─── Text block

From: Peter Brunt (pbrunt@xtra.co.nz)
Date: Mon Nov 10 2003 - 23:51:58 EST
In response to Kenneth Piers @ Pier@calvin.edu
Let's look at Kenneth's views:
>The dream of replacing fossil fuel oil with oil from plants is very likely
just that - a dream. Two main problems. First of all if we farm plants to
produce oil it will require energy inputs -
>land preparation, sowing
Slash and burn followed by sowing would be all that these plants require.
>fertilizing,
Euphorbias grow in, arid, poor quality soild, fertilising was not viewed as
beng needed
>weed and pest control,
_Euphorbias_ are weeds
> harvesting,
OK
processing,
Same as required now!
>shipping,
No different from what is done now!
distributing, etc, etc. to produce the oil that we presumably will get from
the plants.
Like I said it is all a matter of economics!
The question here, as in all energy transfer systems, is: will we get more
energy out than we need to put in? Will there be a net energy gain? Since
our agricultural system runs on fossil fuel oil this question becomes very
urgent.

──────
─── Dataset entries

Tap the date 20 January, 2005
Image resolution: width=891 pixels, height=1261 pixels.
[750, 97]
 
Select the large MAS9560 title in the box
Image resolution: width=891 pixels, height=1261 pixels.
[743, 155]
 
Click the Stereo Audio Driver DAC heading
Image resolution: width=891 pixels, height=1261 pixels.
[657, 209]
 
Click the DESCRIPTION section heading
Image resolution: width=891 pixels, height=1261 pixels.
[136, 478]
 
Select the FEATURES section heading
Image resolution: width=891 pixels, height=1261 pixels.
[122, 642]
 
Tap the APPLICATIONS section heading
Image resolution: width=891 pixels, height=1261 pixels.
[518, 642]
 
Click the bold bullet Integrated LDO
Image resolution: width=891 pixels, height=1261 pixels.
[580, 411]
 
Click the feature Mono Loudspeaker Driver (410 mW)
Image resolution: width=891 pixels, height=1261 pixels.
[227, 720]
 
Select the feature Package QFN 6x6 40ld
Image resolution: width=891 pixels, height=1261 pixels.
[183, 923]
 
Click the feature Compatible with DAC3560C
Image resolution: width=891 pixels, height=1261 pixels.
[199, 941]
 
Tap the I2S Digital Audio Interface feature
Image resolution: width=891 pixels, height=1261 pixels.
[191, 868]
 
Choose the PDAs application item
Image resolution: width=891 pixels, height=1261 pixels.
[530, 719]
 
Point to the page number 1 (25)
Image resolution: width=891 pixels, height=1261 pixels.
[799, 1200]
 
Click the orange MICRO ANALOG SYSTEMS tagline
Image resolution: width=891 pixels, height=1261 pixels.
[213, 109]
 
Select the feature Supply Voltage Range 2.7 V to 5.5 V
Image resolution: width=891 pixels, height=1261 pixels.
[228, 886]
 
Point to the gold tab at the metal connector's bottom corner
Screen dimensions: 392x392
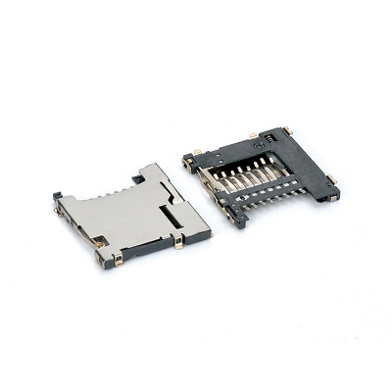click(x=117, y=261)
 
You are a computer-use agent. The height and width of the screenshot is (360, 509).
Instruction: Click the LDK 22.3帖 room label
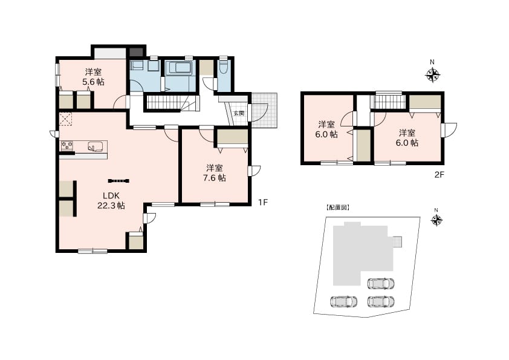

──────

#### What you will do:
• A. In the email about oil from plants, list every energy input that Kenneth's quoted view says farming plants for oil would require.
• B. Reproduce the email about oil from plants from "From: Peter Brunt" up to and including "these plants require.".
• C. According to the email about oil from plants, what would be all that these plants require?

#### Answers for this exercise:
• A.
land preparation
sowing
fertilizing
weed and pest control
harvesting
processing
shipping
distributing

• B.
From: Peter Brunt (pbrunt@xtra.co.nz)
Date: Mon Nov 10 2003 - 23:51:58 EST
In response to Kenneth Piers @ Pier@calvin.edu
Let's look at Kenneth's views:
>The dream of replacing fossil fuel oil with oil from plants is very likely
just that - a dream. Two main problems. First of all if we farm plants to
produce oil it will require energy inputs -
>land preparation, sowing
Slash and burn followed by sowing would be all that these plants require.

• C. Slash and burn followed by sowing.